→ DATA EXCERPTS:
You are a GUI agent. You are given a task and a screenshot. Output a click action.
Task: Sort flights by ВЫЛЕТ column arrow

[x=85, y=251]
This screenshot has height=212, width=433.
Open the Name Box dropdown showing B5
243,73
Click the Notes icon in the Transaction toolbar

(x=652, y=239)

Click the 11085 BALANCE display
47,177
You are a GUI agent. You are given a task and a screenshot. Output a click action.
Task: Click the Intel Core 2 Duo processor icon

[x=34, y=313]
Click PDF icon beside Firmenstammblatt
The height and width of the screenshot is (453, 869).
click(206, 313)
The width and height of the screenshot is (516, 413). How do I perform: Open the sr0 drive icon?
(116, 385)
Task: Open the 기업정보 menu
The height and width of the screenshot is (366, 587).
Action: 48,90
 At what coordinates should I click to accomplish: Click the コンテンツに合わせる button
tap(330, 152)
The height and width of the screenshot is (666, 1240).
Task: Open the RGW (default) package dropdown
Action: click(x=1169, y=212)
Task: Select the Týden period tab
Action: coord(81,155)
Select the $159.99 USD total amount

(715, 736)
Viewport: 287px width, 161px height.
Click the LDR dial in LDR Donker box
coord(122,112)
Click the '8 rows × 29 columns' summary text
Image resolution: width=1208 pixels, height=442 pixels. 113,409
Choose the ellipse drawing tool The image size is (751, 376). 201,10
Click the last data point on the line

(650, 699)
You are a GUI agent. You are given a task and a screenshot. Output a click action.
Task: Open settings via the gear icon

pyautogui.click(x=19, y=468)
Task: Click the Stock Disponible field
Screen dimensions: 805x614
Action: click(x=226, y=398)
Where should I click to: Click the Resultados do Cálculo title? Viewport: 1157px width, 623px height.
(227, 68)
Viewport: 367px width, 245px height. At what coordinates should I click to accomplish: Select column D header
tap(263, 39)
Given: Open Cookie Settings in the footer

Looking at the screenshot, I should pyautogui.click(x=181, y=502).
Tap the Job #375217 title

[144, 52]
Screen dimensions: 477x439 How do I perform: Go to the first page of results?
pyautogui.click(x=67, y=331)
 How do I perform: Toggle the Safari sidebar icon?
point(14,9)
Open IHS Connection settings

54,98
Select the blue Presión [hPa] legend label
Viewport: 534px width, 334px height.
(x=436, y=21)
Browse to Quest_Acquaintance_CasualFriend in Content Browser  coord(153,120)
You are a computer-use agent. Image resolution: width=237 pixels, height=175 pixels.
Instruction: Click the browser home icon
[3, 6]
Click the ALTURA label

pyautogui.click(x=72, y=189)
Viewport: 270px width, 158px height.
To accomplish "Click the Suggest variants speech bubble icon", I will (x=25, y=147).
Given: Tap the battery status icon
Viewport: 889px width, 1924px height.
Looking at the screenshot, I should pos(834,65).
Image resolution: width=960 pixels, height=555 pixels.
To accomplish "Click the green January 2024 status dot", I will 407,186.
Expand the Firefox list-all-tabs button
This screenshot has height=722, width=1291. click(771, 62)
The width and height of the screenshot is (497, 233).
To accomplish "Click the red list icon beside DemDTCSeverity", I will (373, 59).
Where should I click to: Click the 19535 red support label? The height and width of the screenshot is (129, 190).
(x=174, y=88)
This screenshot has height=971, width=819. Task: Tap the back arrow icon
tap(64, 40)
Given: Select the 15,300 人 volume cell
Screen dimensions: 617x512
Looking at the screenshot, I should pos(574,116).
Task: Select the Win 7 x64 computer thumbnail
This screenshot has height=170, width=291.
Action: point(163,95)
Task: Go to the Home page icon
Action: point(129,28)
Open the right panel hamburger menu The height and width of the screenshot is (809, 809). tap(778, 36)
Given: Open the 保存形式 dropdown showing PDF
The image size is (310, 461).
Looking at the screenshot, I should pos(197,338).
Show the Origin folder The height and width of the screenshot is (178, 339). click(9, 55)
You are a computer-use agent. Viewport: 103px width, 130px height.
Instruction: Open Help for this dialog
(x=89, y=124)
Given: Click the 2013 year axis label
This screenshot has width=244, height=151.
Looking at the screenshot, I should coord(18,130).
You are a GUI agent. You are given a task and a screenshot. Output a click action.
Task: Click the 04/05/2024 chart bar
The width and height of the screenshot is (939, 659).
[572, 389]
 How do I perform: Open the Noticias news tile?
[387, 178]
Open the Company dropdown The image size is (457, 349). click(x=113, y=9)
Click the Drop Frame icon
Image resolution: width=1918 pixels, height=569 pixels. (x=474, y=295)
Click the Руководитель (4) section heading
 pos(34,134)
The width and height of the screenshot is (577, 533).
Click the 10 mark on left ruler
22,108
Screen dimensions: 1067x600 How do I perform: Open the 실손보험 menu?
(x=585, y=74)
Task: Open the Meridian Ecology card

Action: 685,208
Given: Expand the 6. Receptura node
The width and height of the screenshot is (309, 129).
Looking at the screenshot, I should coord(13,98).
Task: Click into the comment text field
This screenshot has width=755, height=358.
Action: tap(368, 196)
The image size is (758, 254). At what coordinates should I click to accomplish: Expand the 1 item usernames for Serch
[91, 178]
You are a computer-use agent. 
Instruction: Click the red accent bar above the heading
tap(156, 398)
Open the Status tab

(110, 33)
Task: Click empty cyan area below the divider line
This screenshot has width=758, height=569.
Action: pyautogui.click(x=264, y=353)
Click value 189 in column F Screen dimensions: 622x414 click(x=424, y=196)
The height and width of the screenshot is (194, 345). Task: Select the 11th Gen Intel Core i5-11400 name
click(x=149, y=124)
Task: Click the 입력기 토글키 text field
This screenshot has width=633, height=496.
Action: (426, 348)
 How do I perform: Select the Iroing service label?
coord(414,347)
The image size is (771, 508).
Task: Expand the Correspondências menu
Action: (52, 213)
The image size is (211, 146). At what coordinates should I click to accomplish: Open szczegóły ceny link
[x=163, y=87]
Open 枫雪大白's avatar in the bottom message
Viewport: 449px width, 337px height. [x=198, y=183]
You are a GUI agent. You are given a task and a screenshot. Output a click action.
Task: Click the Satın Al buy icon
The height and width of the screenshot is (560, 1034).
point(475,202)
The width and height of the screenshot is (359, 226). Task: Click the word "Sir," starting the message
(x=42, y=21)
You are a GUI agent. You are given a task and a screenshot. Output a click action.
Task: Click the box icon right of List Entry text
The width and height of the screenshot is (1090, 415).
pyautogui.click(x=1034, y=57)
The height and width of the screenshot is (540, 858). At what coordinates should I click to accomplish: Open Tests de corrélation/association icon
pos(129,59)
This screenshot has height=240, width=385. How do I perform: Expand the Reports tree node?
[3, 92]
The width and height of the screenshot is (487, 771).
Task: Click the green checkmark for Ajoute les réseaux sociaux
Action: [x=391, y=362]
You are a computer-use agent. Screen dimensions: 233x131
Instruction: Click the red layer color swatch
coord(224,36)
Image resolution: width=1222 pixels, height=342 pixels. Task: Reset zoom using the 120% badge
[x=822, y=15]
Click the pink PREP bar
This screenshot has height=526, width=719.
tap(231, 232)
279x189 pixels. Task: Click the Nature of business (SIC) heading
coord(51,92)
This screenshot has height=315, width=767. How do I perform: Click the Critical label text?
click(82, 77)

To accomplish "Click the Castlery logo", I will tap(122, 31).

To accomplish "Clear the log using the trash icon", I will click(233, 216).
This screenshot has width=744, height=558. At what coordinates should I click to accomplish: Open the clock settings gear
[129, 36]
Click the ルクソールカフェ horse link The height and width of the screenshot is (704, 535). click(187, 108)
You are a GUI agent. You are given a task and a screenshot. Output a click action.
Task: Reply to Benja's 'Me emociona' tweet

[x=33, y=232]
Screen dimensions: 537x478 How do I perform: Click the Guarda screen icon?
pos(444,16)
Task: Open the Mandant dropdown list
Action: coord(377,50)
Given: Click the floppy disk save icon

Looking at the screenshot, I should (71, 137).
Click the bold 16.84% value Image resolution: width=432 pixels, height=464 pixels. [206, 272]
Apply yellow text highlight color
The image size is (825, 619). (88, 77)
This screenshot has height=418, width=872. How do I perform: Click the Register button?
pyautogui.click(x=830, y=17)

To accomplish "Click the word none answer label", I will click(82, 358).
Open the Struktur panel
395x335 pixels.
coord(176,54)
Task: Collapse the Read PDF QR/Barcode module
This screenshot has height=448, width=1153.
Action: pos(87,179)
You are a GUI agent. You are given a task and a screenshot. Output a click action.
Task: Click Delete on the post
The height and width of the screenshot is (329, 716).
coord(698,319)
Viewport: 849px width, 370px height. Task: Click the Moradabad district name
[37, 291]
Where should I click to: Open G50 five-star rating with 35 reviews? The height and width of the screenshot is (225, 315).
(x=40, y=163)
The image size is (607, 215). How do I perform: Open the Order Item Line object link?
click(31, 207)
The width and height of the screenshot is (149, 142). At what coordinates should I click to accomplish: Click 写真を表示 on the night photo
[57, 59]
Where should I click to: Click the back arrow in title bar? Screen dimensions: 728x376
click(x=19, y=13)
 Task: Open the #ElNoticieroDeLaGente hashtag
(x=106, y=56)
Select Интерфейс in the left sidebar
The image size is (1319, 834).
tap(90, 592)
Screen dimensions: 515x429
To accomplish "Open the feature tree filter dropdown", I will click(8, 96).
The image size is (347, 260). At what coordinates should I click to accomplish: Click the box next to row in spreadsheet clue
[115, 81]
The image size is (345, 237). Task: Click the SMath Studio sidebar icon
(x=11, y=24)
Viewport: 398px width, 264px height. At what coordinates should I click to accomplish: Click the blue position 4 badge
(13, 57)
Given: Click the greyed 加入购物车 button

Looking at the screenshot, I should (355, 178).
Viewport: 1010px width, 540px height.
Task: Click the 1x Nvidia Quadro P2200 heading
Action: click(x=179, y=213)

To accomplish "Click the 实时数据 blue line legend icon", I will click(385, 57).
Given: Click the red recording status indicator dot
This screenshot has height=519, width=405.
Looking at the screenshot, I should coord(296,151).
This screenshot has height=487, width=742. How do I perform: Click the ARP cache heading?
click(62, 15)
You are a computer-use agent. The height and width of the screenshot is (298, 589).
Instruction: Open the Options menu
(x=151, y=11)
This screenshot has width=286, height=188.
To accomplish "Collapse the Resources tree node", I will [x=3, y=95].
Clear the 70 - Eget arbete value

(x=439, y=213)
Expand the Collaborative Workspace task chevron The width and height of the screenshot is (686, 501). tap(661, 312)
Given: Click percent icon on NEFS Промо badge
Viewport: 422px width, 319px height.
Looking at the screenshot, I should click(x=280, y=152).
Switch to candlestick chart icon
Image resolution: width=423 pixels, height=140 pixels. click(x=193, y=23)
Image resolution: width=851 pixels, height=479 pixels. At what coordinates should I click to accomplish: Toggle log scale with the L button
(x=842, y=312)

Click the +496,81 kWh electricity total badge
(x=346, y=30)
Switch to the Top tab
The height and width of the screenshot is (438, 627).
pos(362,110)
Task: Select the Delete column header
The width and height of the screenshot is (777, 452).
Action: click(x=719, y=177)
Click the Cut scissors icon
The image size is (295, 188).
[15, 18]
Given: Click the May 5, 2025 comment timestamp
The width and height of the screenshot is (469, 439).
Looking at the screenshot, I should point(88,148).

→ EXERCISE:
Check each line of the material for the word "beside". Copy the ones that have it.

→ YOUR SOLUTION:
Click PDF icon beside Firmenstammblatt
To accomplish "Click the red list icon beside DemDTCSeverity", I will (373, 59).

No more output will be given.